# Can my wife work in UK? We are not UK citizens.



## bryan44 (Feb 23, 2010)

Hello,

I am a citizen of the USA and my wife is a citizen of Thailand. We currently live and work in the USA. She is currently a permanent resident of the USA.

My company may send me to the UK to work. I know they will sponsor what ever visa is required, and I believe it will be a Tier 2 visa. My wife and I both work as engineers. My question is will my wife be able to work in the UK? I’m assuming I would qualify for a Tier 2 visa, and she would come to the UK as a dependent/spouse visa. What will she have to do in order to be able to legally work in the UK? Is there anything I can ask my company to do to help?

Thanks.


----------



## marcusb (Oct 6, 2008)

bryan44 said:


> Hello,
> 
> I am a citizen of the USA and my wife is a citizen of Thailand. We currently live and work in the USA. She is currently a permanent resident of the USA.
> 
> ...



If you get a Tier 2 Visa, your spouse gets the spouse visa which means they are free to enter the UK and work. Their right to stay in the UK is tied to your visa - so if your situation changes (e.g. lose your job or your visa is cancelled) then their right to work will also change.


----------



## Dan Crockett (Feb 27, 2010)

marcusb said:


> If you get a Tier 2 Visa, your spouse gets the spouse visa which means they are free to enter the UK and work. Their right to stay in the UK is tied to your visa - so if your situation changes (e.g. lose your job or your visa is cancelled) then their right to work will also change.


Couldn't have said it better myself


----------



## bryan44 (Feb 23, 2010)

marcusb said:


> If you get a Tier 2 Visa, your spouse gets the spouse visa which means they are free to enter the UK and work. Their right to stay in the UK is tied to your visa - so if your situation changes (e.g. lose your job or your visa is cancelled) then their right to work will also change.

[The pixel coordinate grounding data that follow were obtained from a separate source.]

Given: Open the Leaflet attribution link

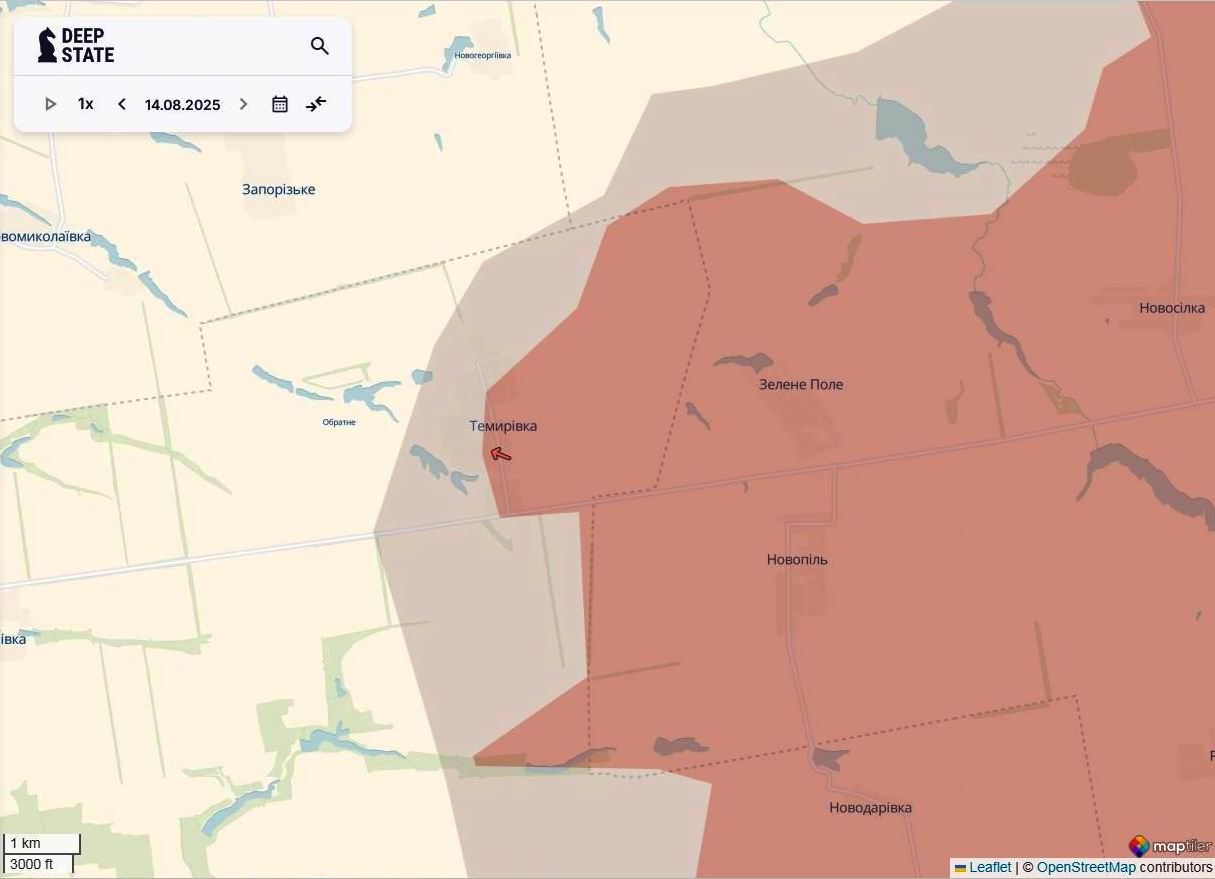Looking at the screenshot, I should click(989, 868).
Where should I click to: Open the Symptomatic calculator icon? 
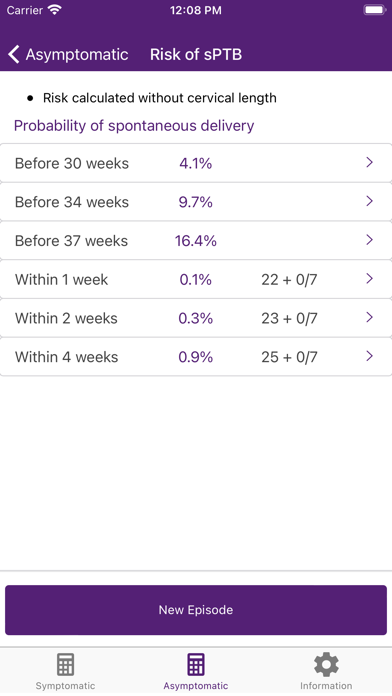(x=65, y=664)
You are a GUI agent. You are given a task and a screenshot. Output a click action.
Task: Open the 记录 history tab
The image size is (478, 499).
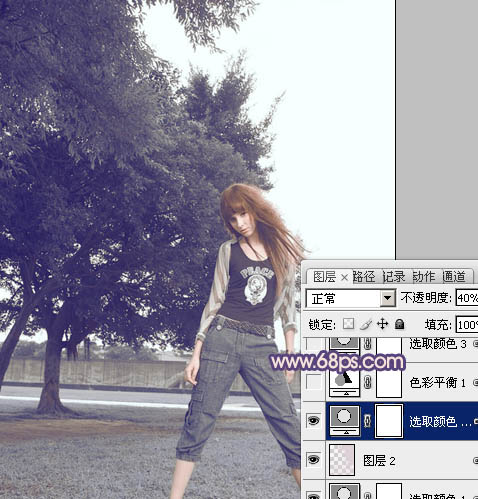[394, 276]
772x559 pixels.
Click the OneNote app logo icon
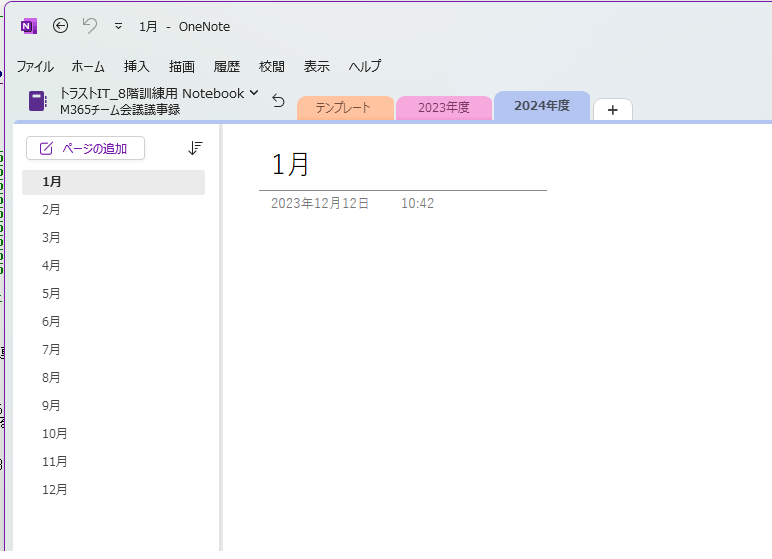coord(29,26)
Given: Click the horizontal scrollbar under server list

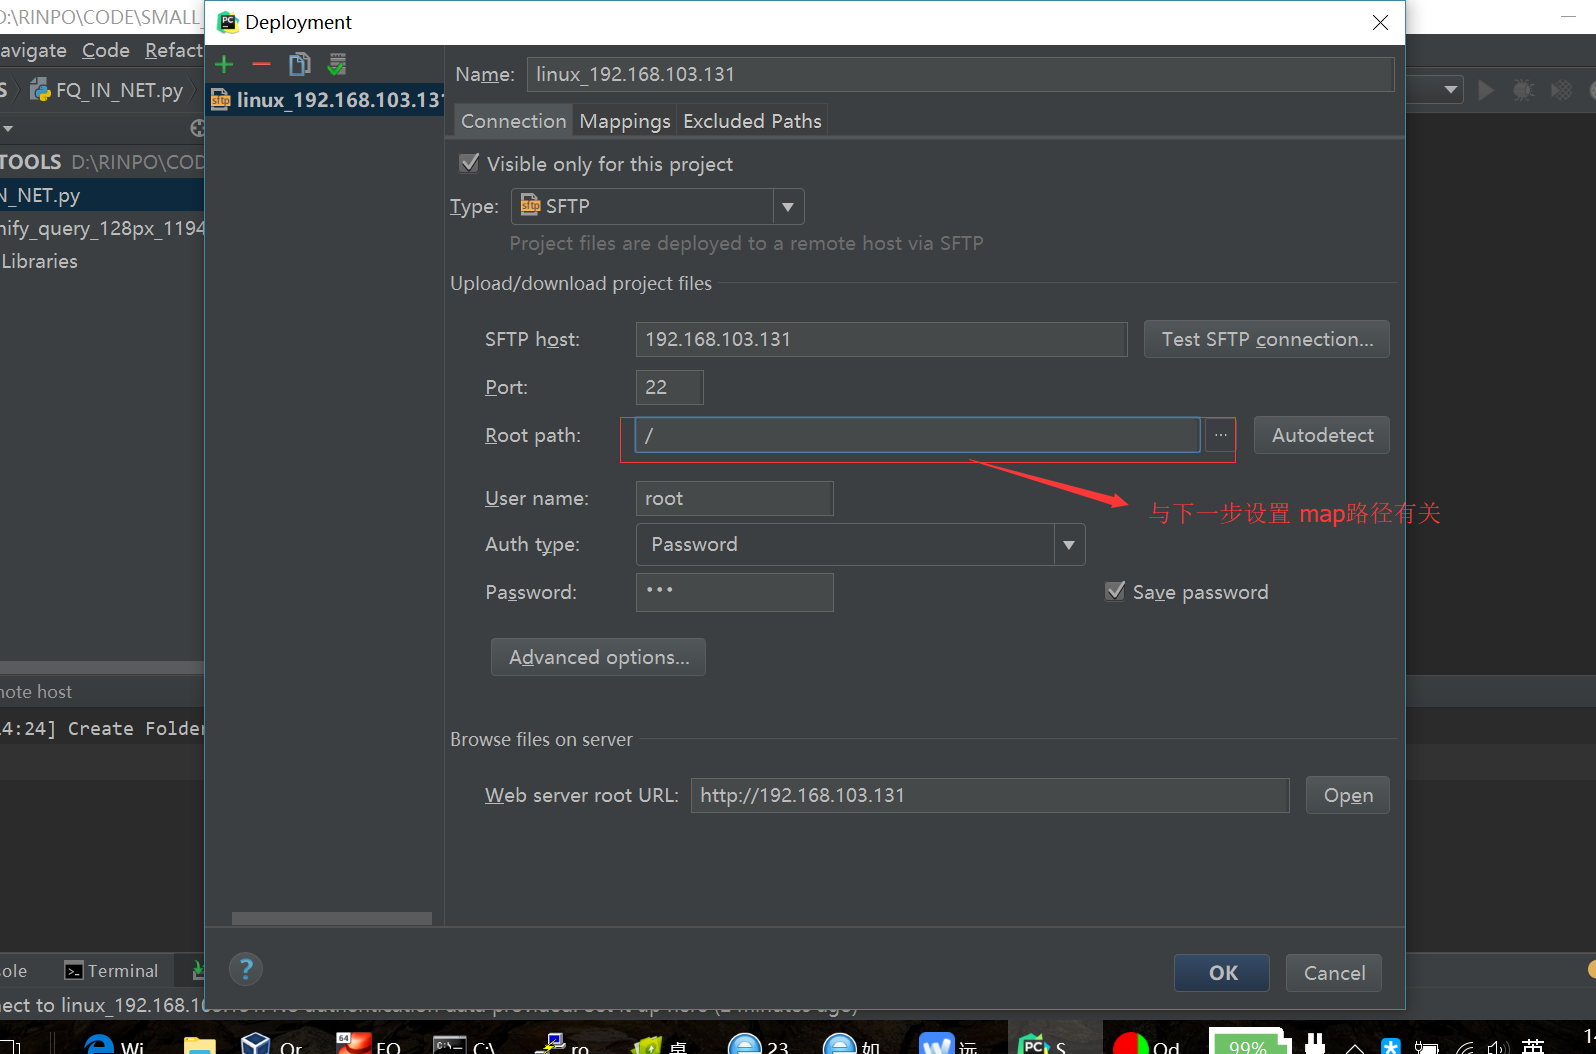Looking at the screenshot, I should click(x=331, y=918).
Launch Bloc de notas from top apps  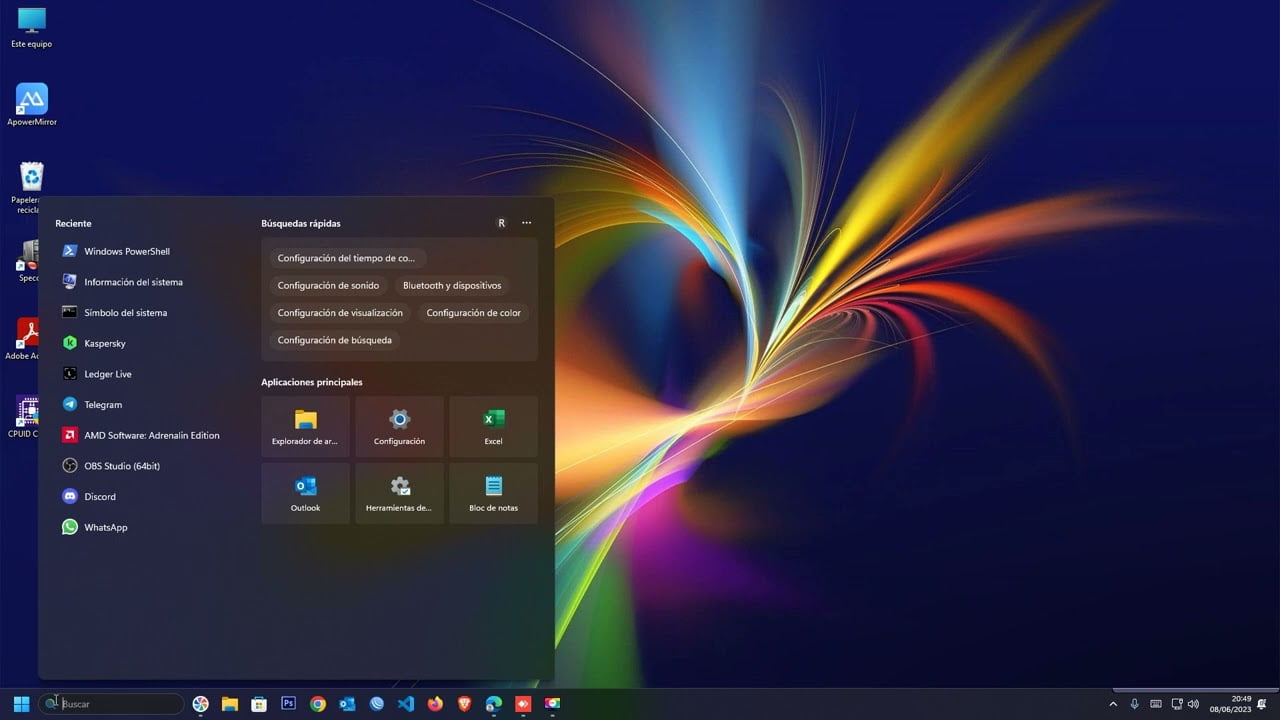[x=493, y=493]
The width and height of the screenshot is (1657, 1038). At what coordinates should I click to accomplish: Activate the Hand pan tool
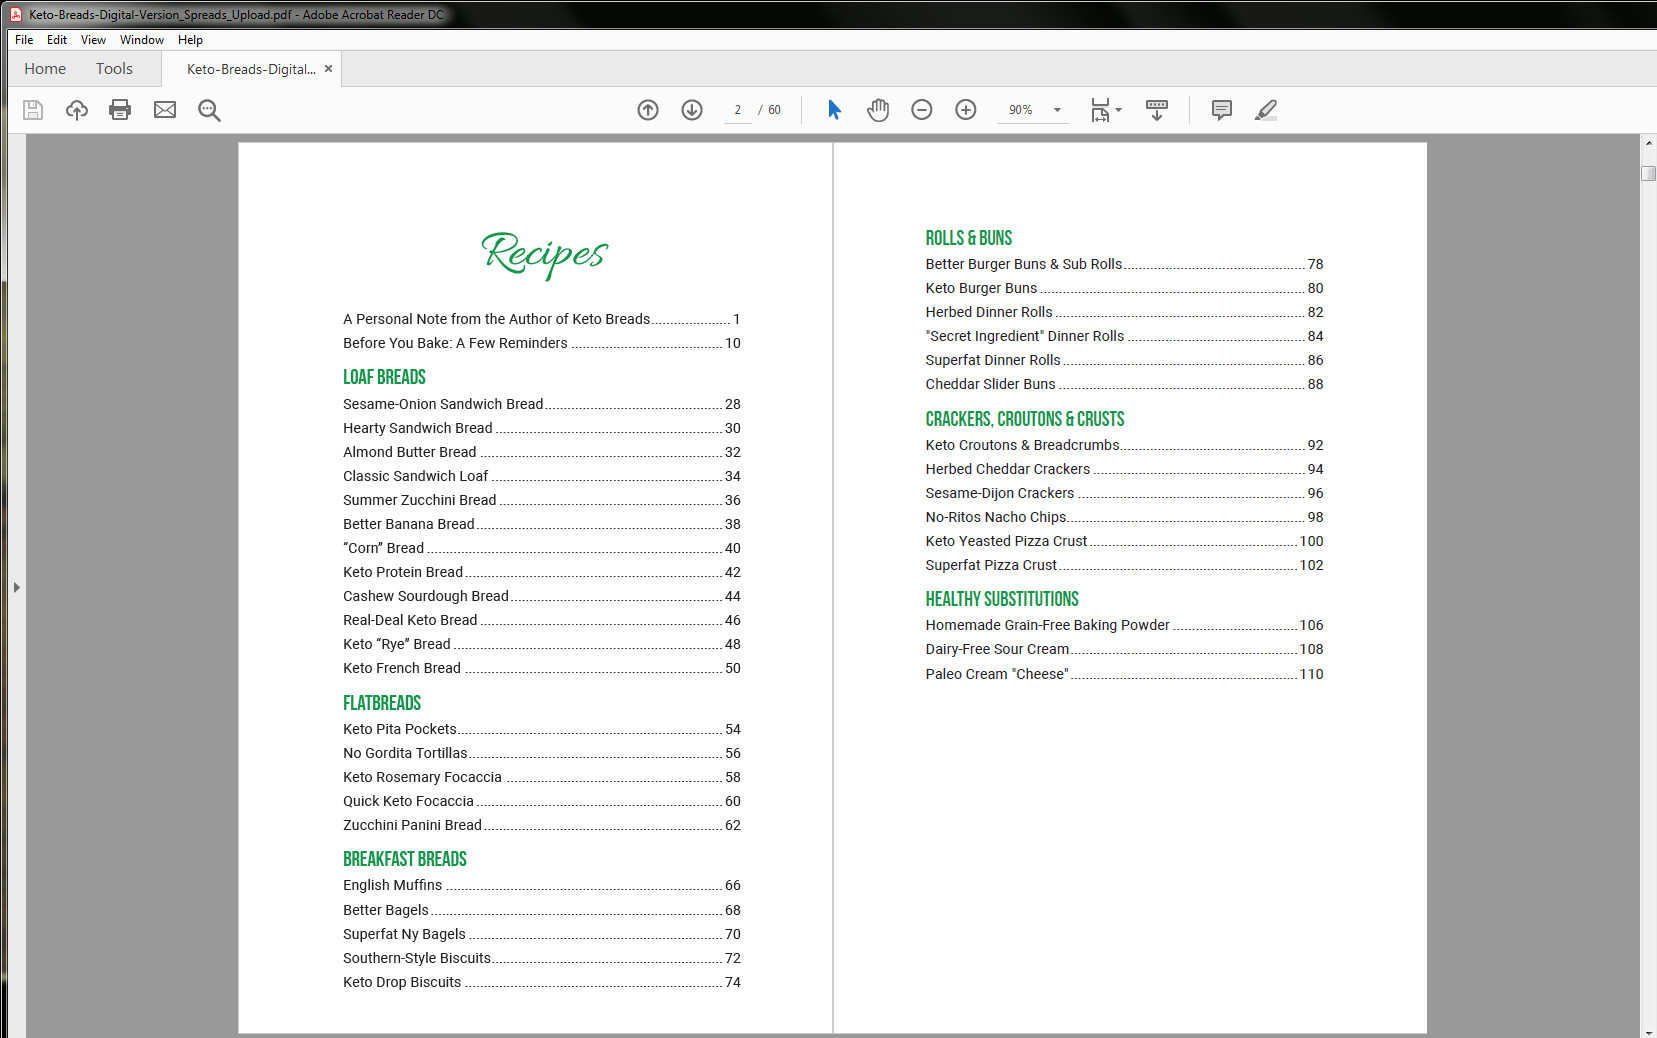878,110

Well, this is good to hear. I know that in the US the spouse would not be able to work. If someone has an H1B visa in the US, their spouse’s visa is a dependent visa and they are not able to work.


----------



## Little G (May 3, 2009)

Also, would recommend that your wife either return to the US every six months or obtain a re-entry permit to protect her green card status.

g


----------